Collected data
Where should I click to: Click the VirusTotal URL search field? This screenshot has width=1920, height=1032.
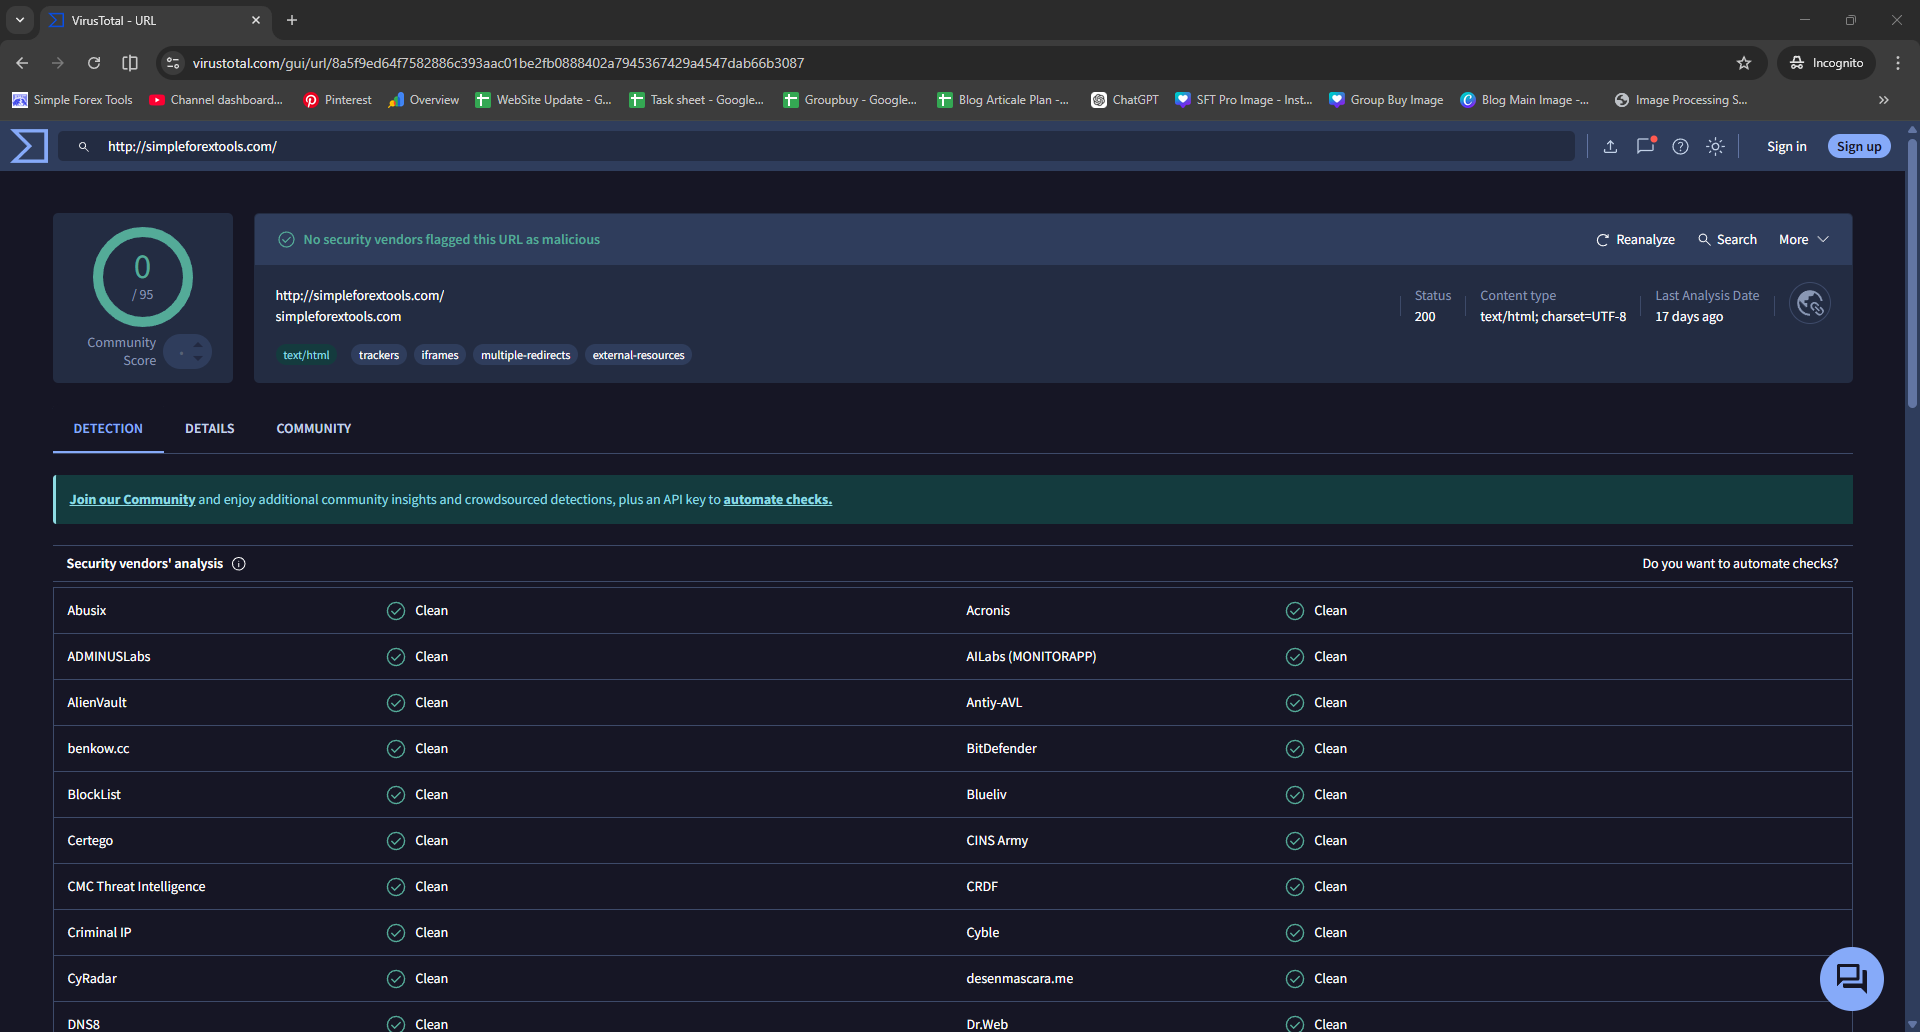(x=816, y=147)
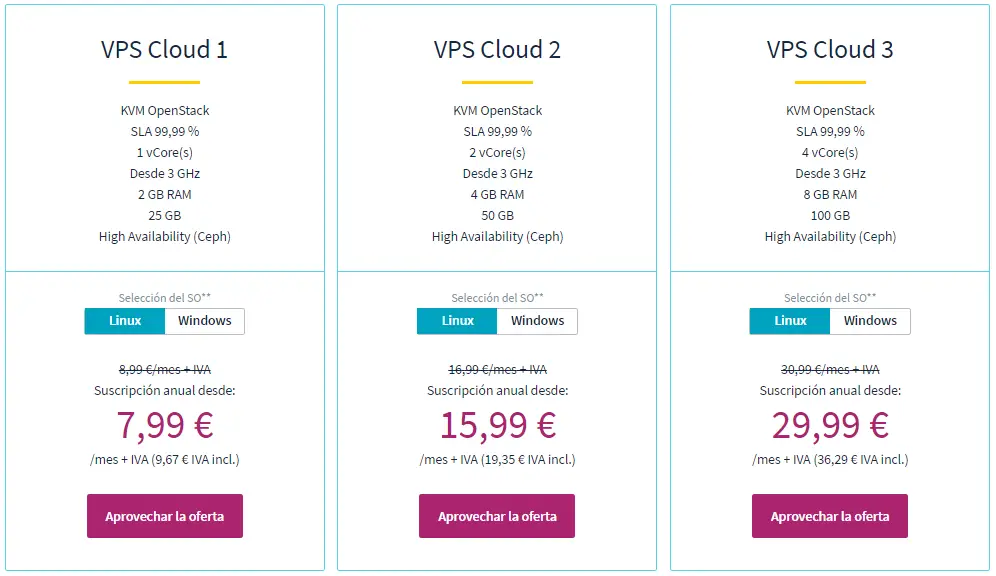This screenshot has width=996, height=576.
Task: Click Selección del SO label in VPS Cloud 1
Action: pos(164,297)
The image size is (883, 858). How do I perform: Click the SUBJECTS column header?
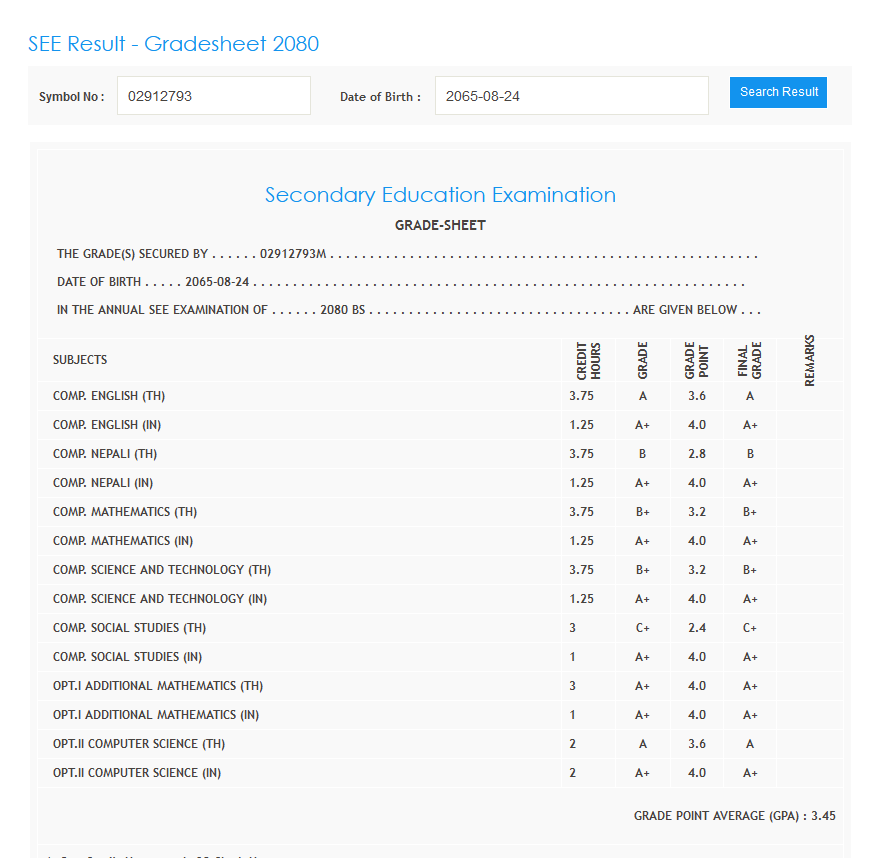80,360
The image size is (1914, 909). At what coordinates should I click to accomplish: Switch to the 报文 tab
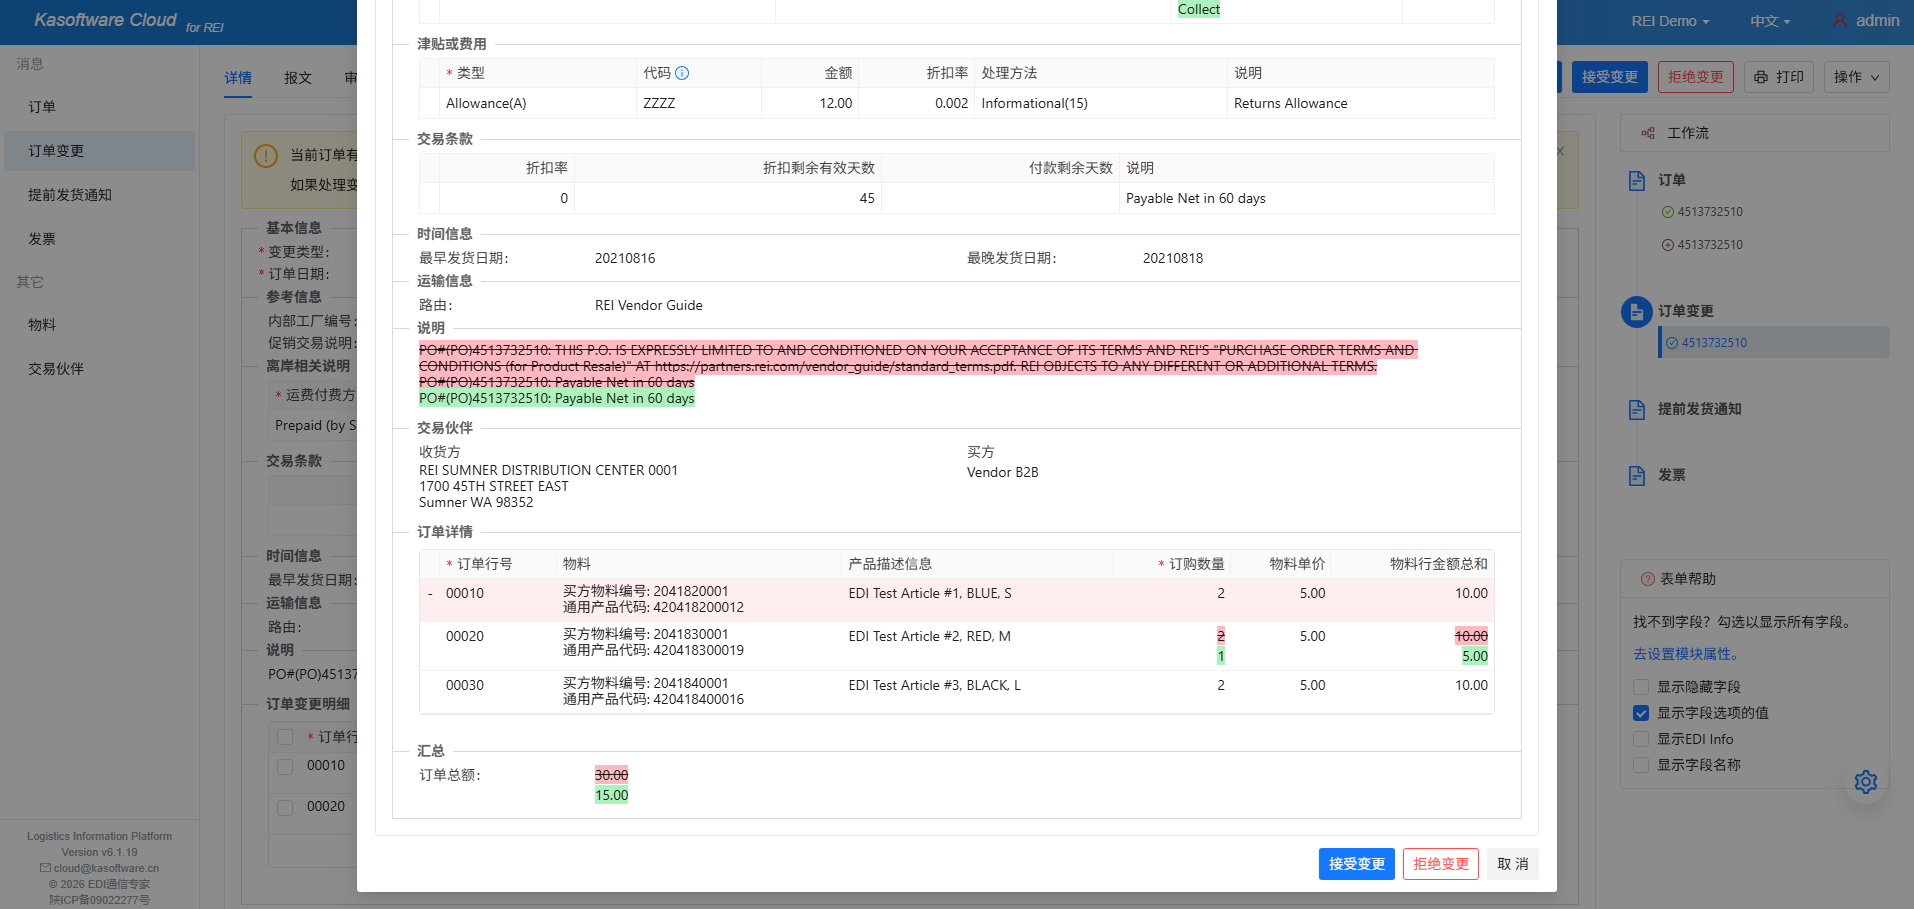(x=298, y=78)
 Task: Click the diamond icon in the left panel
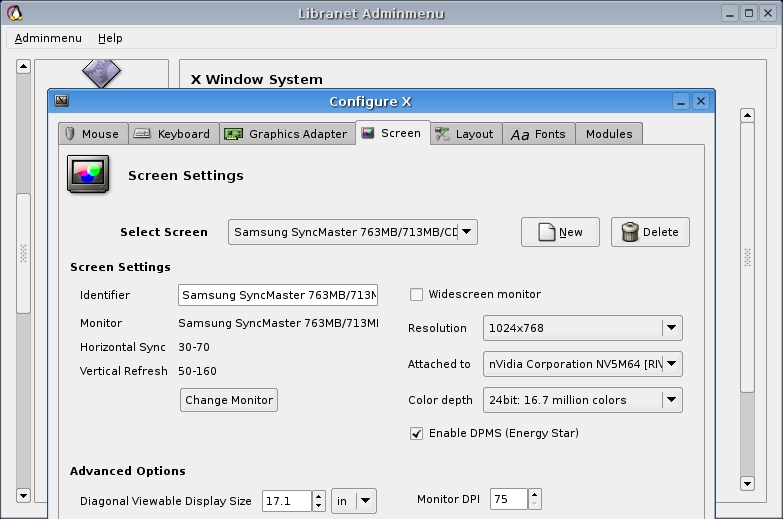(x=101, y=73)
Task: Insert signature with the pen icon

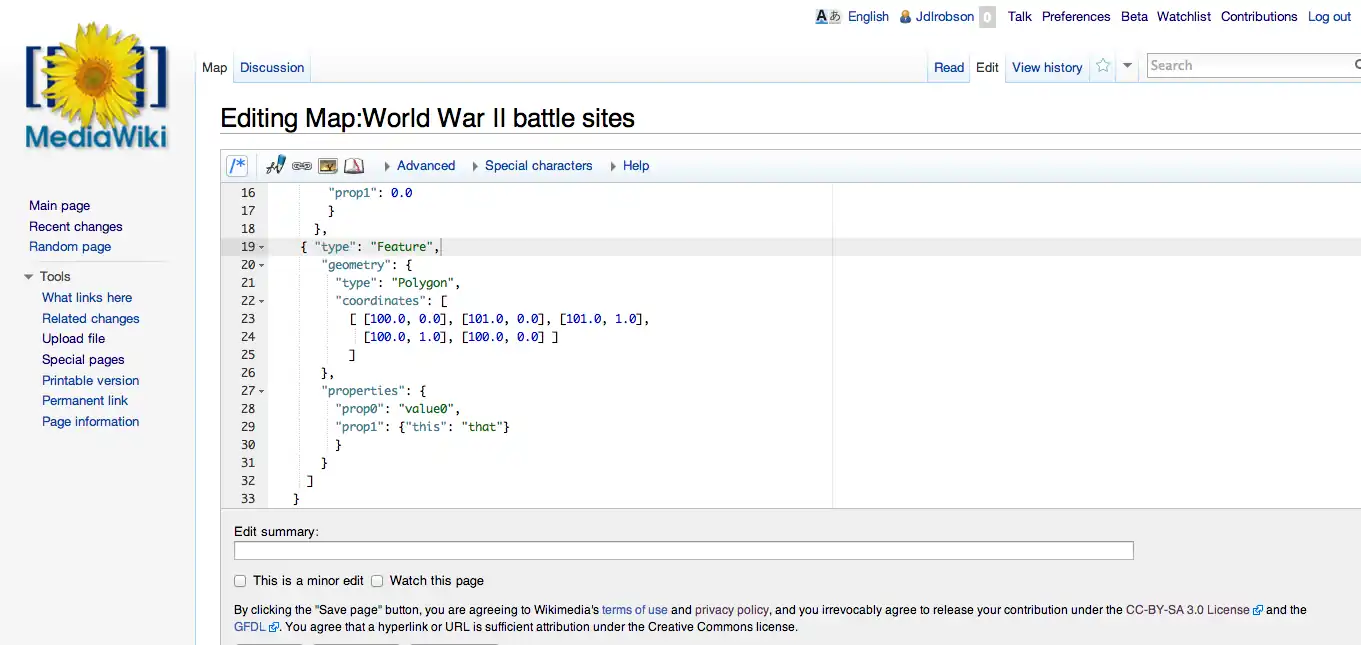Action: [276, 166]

ASSIGNMENT :: All of the lines above should be printed exactly, minus the pictures.

SOLUTION TO THIS EXERCISE ::
Where should I click to: Click the VirusTotal URL search field? This screenshot has width=1920, height=1032.
(x=816, y=147)
This screenshot has width=996, height=576.
Task: Click Selección del SO label in VPS Cloud 1
Action: pos(164,297)
The image size is (883, 858). How do I perform: Click the SUBJECTS column header?
80,360
The image size is (1914, 909). At what coordinates should I click to accomplish: Switch to the 报文 tab
(x=298, y=78)
 Task: Click the diamond icon in the left panel
(x=101, y=73)
Task: Insert signature with the pen icon

Action: [276, 166]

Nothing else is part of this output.